Top of Selected passage

Eddie Palmieri is a ten-Grammy winning New York Puerto Rican salsa and Latin jazz legend who is still going strong at 86-years young (November 2023).

Palmieri is around and plays regularly in New York City. He just keeps on going and is now one of the padrinos (godfathers) of Latin music. Over the years, Palmieri has launched many music careers, but he is now nurturing the next generation.

Eddie Palmieri in New York City

Eddie Palmieri (Erik Valind)

Puerto Rican NEA Jazz Master Eddie Palmieri, one of New York’s elder jazzmen, plays Latin jazz and salsa in his Spring Residency; at the Blue Note New York in Greenwich Village; Mondays, March 11 & 25, April 8 & 22, May 6 & 20, 2024 at 8pm & 10:30pm (6 & 10pm doors). From $35. bluenotejazz.com 🇵🇷

Eddie Palmieri

Johnny Pacheco, Larry Harlow, Papo Lucca and Nicky Marrero play one of Palmieri’s early hits

Eddie Palmieri was born in “El Barrio” East Harlem on December 15, 1936, and was raised in The Bronx. His parents were from Ponce, Puerto Rico. Many musicians come from Puerto Rico’s second city in the south.

The Palmieri family’s El Mambo bodega in The South Bronx was a hub for a bunch of kids who became famous Latin musicians, including his older brother Charlie Palmieri. Eddie listened to Cuban music on the radio and ran the juke box. He was a juke box DJ.

Bottom of Selected passage
Top of Records

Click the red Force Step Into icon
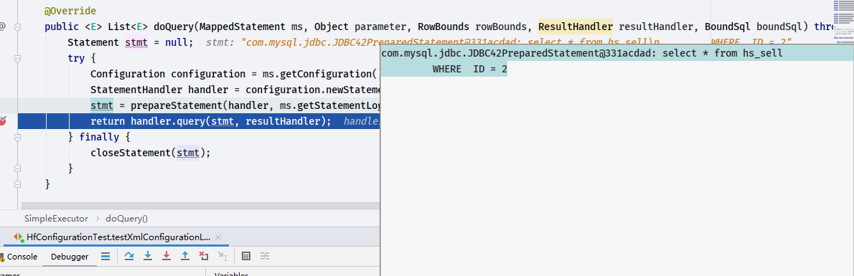This screenshot has width=854, height=276. [166, 256]
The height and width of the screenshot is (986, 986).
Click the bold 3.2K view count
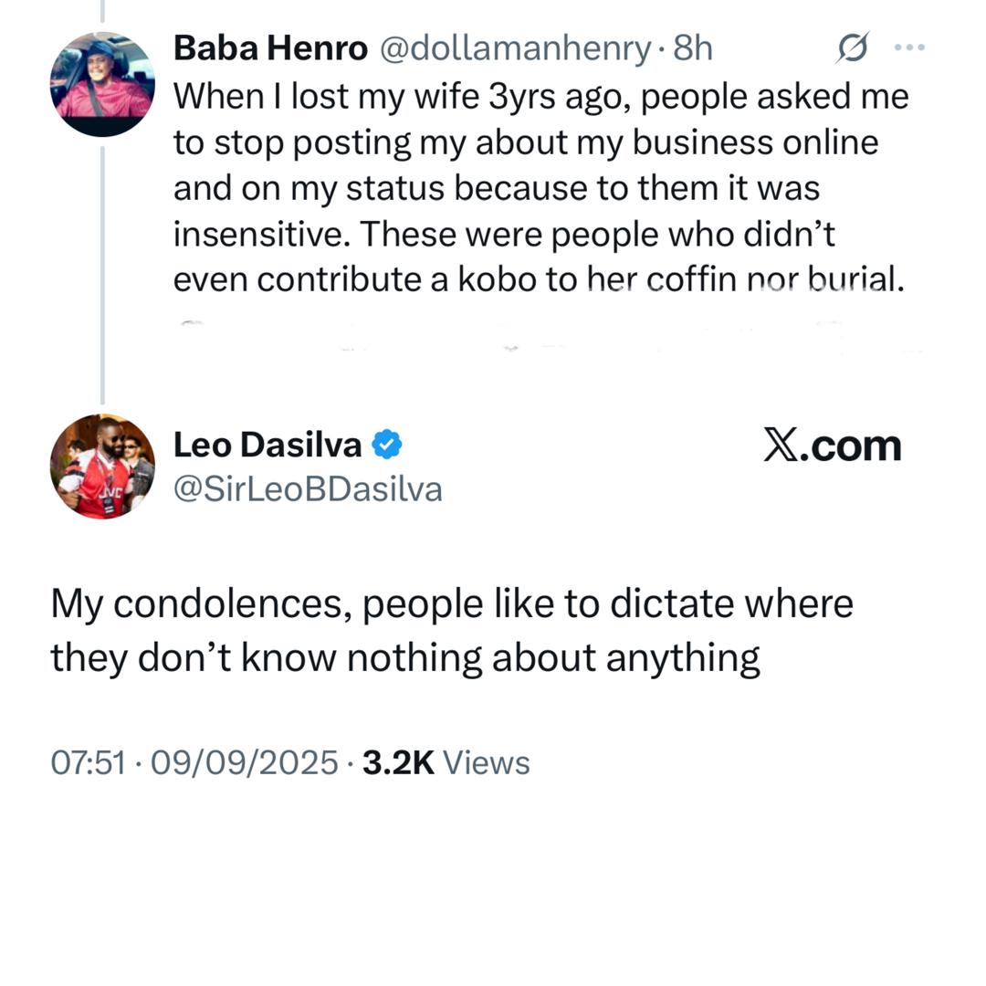pos(398,762)
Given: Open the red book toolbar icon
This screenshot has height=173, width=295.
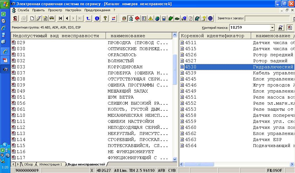Looking at the screenshot, I should [137, 18].
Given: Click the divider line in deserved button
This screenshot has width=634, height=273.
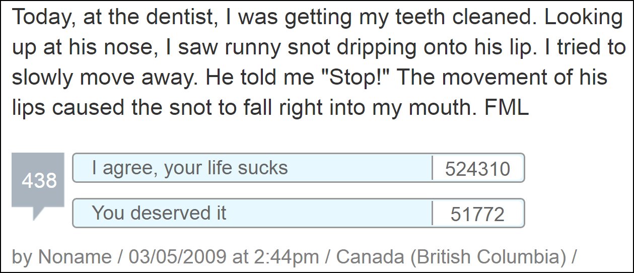Looking at the screenshot, I should 433,213.
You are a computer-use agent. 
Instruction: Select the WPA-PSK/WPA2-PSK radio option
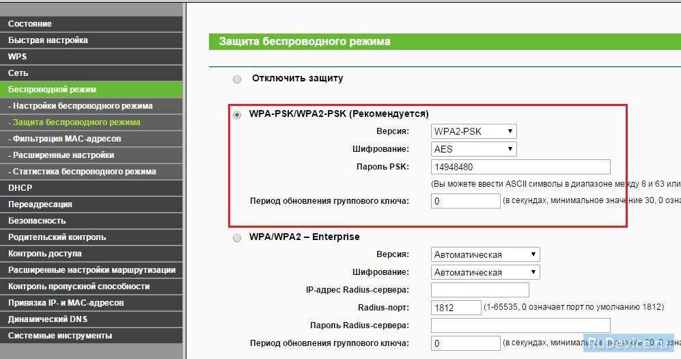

Bottom of Records

Reproduce the Eddie Palmieri text from "Puerto Rican NEA" up to and including "in the south.".

_Written solution:_
Puerto Rican NEA Jazz Master Eddie Palmieri, one of New York’s elder jazzmen, plays Latin jazz and salsa in his Spring Residency; at the Blue Note New York in Greenwich Village; Mondays, March 11 & 25, April 8 & 22, May 6 & 20, 2024 at 8pm & 10:30pm (6 & 10pm doors). From $35. bluenotejazz.com 🇵🇷

Eddie Palmieri

Johnny Pacheco, Larry Harlow, Papo Lucca and Nicky Marrero play one of Palmieri’s early hits

Eddie Palmieri was born in “El Barrio” East Harlem on December 15, 1936, and was raised in The Bronx. His parents were from Ponce, Puerto Rico. Many musicians come from Puerto Rico’s second city in the south.